Melvin was being extra nice to her, even though he’d come home smelling like cologne again, or maybe because of it. “Can I get you coffee? Do you want pancakes?” Did he even know how to make them? And those lovely hugs from behind.

A kill at the plant was no big deal, but at home it wasn’t easy at all. She didn’t watch while Mel roped the pig’s neck and lured it with bananas to a cleaned-up section of the barn. But she had to come in when he pushed it against the wall and nearly strangled it to make it be still, which of course made it struggle more. Then the worst part, when Melvin started singing to it, the lullaby he used when it came to them as a feeder pig, “All the Pretty Little Horses.” The two of them stood there looking into each other’s eyes like lovers.

The pig, still now, so it was easy to place the pistol at just the right place on the forehead.

Wilbur fell onto the tarp they’d laid out. It was a good stun, no feet clawing the air.

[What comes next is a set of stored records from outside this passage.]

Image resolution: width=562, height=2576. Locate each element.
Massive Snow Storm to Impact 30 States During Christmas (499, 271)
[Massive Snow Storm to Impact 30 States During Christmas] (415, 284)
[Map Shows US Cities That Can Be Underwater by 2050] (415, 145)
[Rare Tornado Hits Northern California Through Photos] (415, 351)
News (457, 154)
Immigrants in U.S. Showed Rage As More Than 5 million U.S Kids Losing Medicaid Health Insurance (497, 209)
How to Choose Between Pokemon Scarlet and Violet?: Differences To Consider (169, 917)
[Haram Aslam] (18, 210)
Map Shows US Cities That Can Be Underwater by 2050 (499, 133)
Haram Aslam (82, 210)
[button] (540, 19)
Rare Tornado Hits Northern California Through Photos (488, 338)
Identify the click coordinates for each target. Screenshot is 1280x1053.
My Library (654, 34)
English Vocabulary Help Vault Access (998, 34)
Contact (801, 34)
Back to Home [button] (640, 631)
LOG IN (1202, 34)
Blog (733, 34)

“Give me that knife damn it. She held out her hand like a surgeon demanding a scalpel. He didn’t deliver though, so she had to pick it up herself. At least Melvin had sharpened it. Kneeling against its body, she plunged it into his neck and sliced upward, like she’d seen Andy do so many times, and the blood flowed.

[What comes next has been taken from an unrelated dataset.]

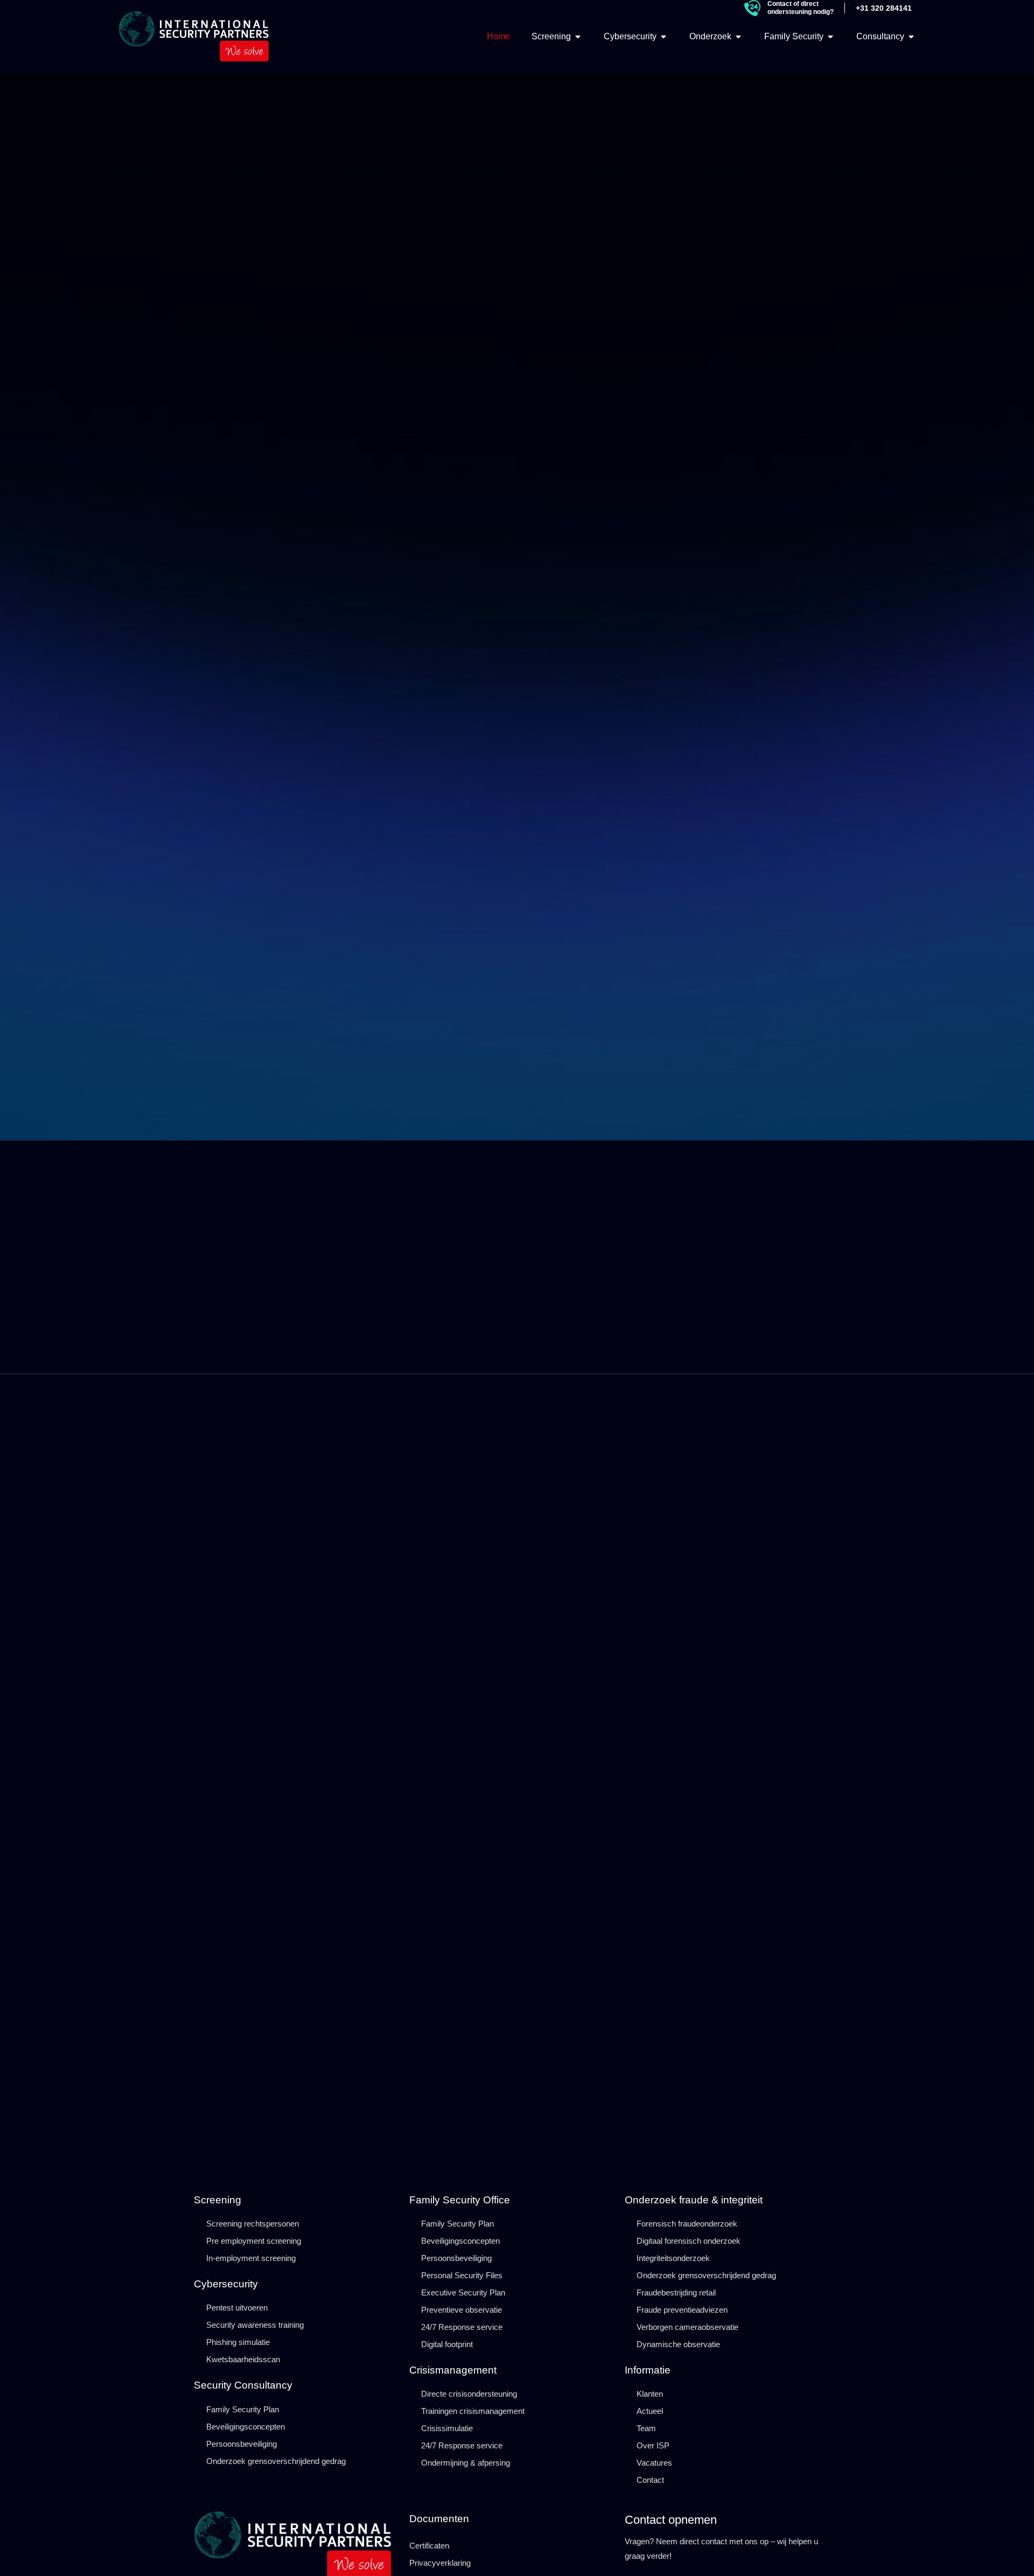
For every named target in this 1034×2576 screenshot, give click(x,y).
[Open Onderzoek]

“Mel, where are you? We’ve got to catch this blood.”

He was supposed to be there with a pail, but blood gushed red all over the blue tarp.

She looked down at her hands without recognizing them, so covered with blood.

“How could you leave me with this,” she shouted.

He came back with a clean pail. “Here I am.”

Nora stood up and bloodied her knees with her red hands. She picked up the bolt pistol and walked towards him. There on his forehead was just the right place. It would stun him, that was all; it wouldn’t kill him. But all she could do was wipe her bloody hands across his clean plaid shirt. He didn’t move, but she did. It took a long time to get the blood out of her old pair of jeans, which she could have just thrown away the way they were. No, she had to get the blood out first.